Well, we’ve already dipped our toes in the biology lesson, so let’s keep going. What happens in females if they have the orange gene on one X chromosome and its “not-orange” counterpart gene on the other X chromosome is that the orange and black genes will duke it out to make all the individual cells display either orange or black fur in a random mash-up all over the body in a process called X-inactivation. This happens because you can’t have a cell with two active genes, and the female body equalizes things by rendering one of the pair of X chromosomes inactive, ensuring that both males and females have the same amount of expressed X-linked genes. Are you with me? Therefore, the orange parts on a tortie result from the black (not-orange) genes being inactivated in the cells whereas the black patches result from the orange genes being inactivated in the cells. Again, it’s a completely random process what cells will display which colour. Other genes determine patterns, markings, dilutions, and other colours, but two X chromosomes must always be present for a tortie to occur.

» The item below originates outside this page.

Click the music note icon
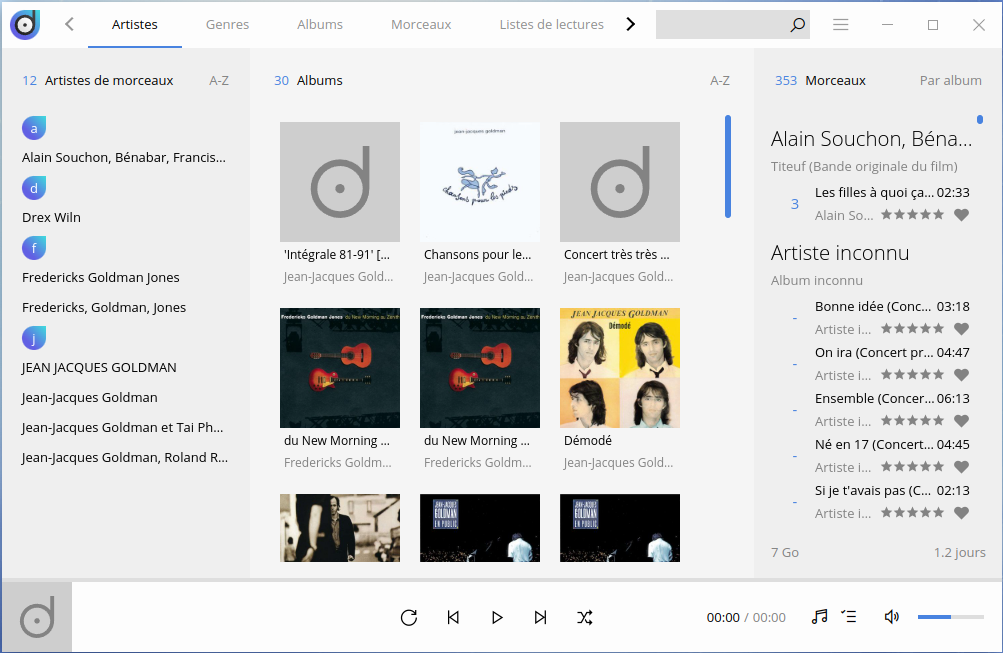This screenshot has width=1003, height=653. (819, 617)
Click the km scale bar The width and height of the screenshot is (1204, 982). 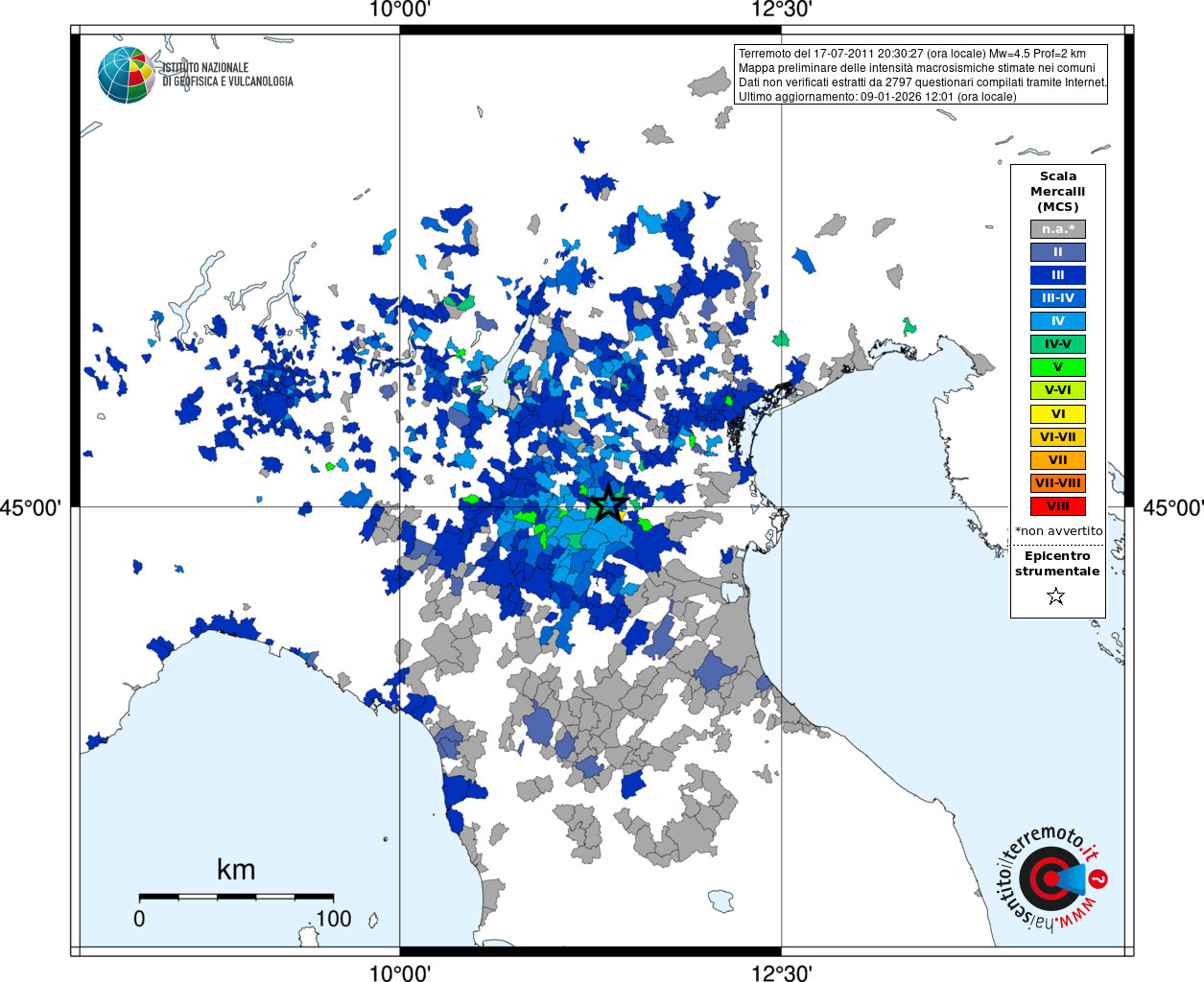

Phew! We got there. Even if you can’t wrap your head around the whole process, at the base of it all, a tortie must have two X chromosomes. So you would think that makes all torties female. Not quite.
Two X chromosomes makes all torties female, then, right?
In extremely rare cases, a male can display tortie markings either because of a chromosomal disorder called Klinefelter syndrome, which results in two X chromosomes, XXY, and whose primary feature is sterility, or because two fertilized eggs fused to make one cat, a chimerism. The chances of either happening is so rare, most veterinarians never come across them. One such cat born in Scotland in 2014 took his vet by surprise who said, “I’ve never seen one before and I’ve been a vet for more than 30 years.” Another one from England said, “[a]s a vet I can tell you that it is genetically impossible to get a male cat that is tortoiseshell coloured.”
How impossible? The England article puts their odds at 400,000 to 1 while the Scottish paper says, “[t]here are around 8 million pet cats in the UK and only a couple each year are born male tortoiseshell.” Some articles like this one and on Wikipedia say the chances are 1 in 3,000, but with references to outdated links and old books, I can’t verify (if you can find hard data, let me know). For a more in-depth explanation of the science, you can start with the Wikipedia article and its resources at the bottom of the page.
So far on this blog, we’ve met Turtle (pictured above) who is Tribble’s sister, and Martha from the Rescue Report, both female torties. Do you have a male tortoiseshell cat or have you met any male torties? I’d love to hear about it!